In 2000, absentee ballots reversed the outcome of a local Connecticut election.

Democratic challenger Jonathan Harris was thought to have beaten the incumbent, Republican Bob Farr, by 23 votes for the West Hartford seat in that state’s House of Representatives, acccording to Larry Perosino, spokesman for the Office of the Secretary of State.

Then, someone noticed a stack of absentee ballots inadvertently was not counted.

The inclusion put the Republican incumbent ahead in the final tally by 30 votes, Perosino said.

He doesn’t know why the ballots weren’t counted the first go-around. “Someone just missed them,” he said.

And yet, possibly thousands of ballots from military and civilian voters mailed Election Day won’t end up in the counted statistical columns because they will fail to meet deadline requirements.

Those deadlines vary by state. Some require ballots be in precinct offices and polling stations by Election Day, others only that they be postmarked by Election Day.

The Defense Department should now focus on improving future methods to avoid what appears to be a logistical mailing snag that delayed getting ballots out, said Peter Feaver, professor of political science at Duke University in Durham, N.C.

“And I’m not sure DOD can do anything unless they allow electronic voting, and there, too, they are going to have challenges,” he said.
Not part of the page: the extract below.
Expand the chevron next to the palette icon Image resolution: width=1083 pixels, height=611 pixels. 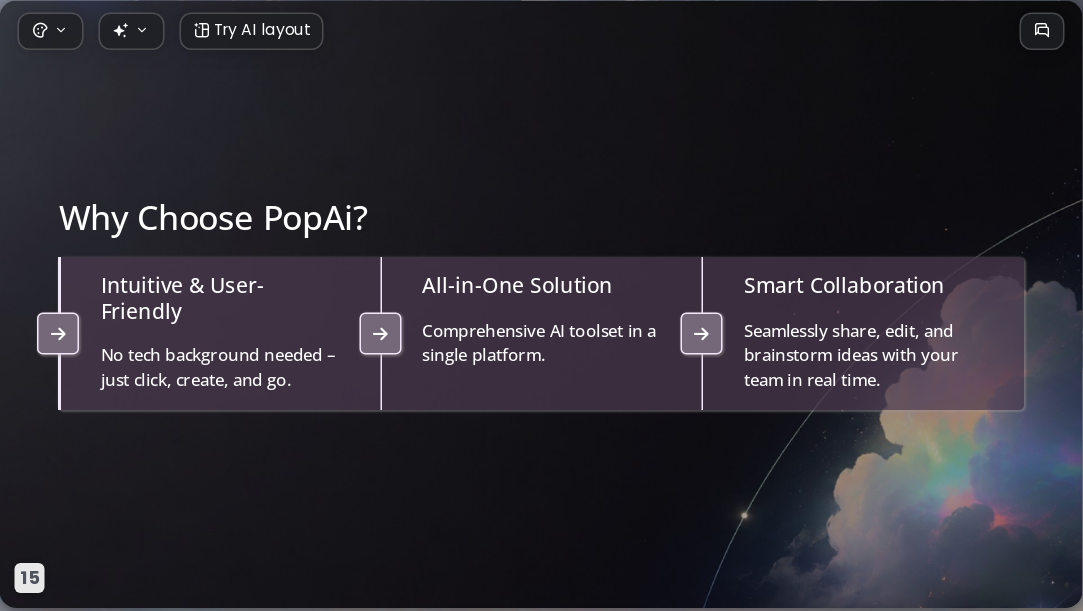point(61,30)
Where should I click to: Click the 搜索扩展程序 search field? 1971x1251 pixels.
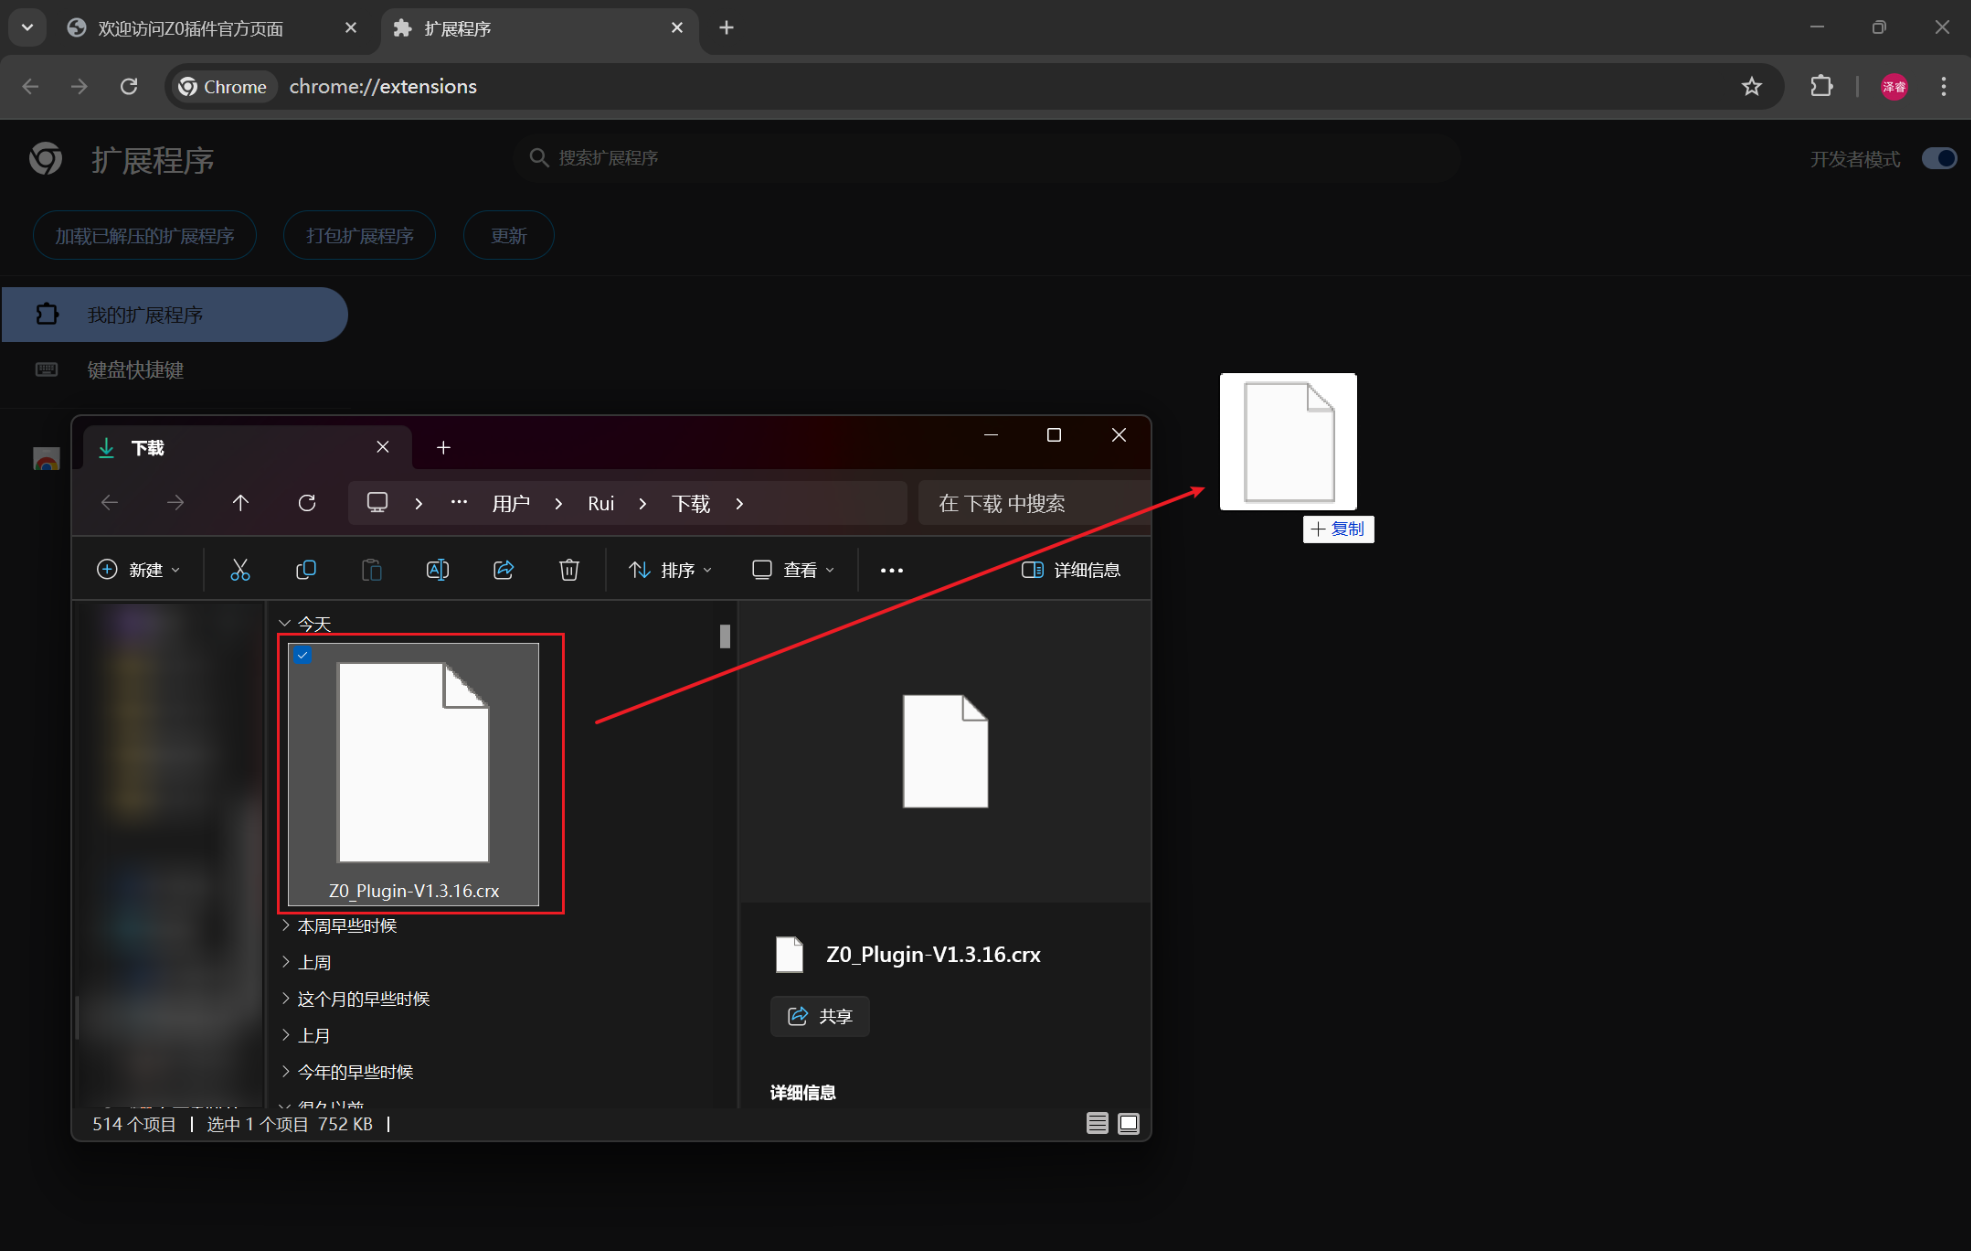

In February, the Pentagon scrapped a pilot program that would have facilitated Internet voting for up to 100,000 overseas U.S. citizens amid criticism that programs could not guarantee a secure and tamper-proof system.

However, Congress tasked the Pentagon through the 2005 Defense Authorization Act to continue studying the issue via a program called Remote Internet Voting System Standards, said Lt. Col. Ellen Krenke, a department spokeswoman. No time line is given.

Although final numbers won’t be available for about three months, voter turnout in Europe and the Middle East appears lower than in the past. As of Election Day, 88,788 ballots were mailed from APO and FPO address in Europe, and 48,935 ballots were mailed from Central Command’s theater of operations by Oct. 26. Pacific Command was not able to supply any numbers.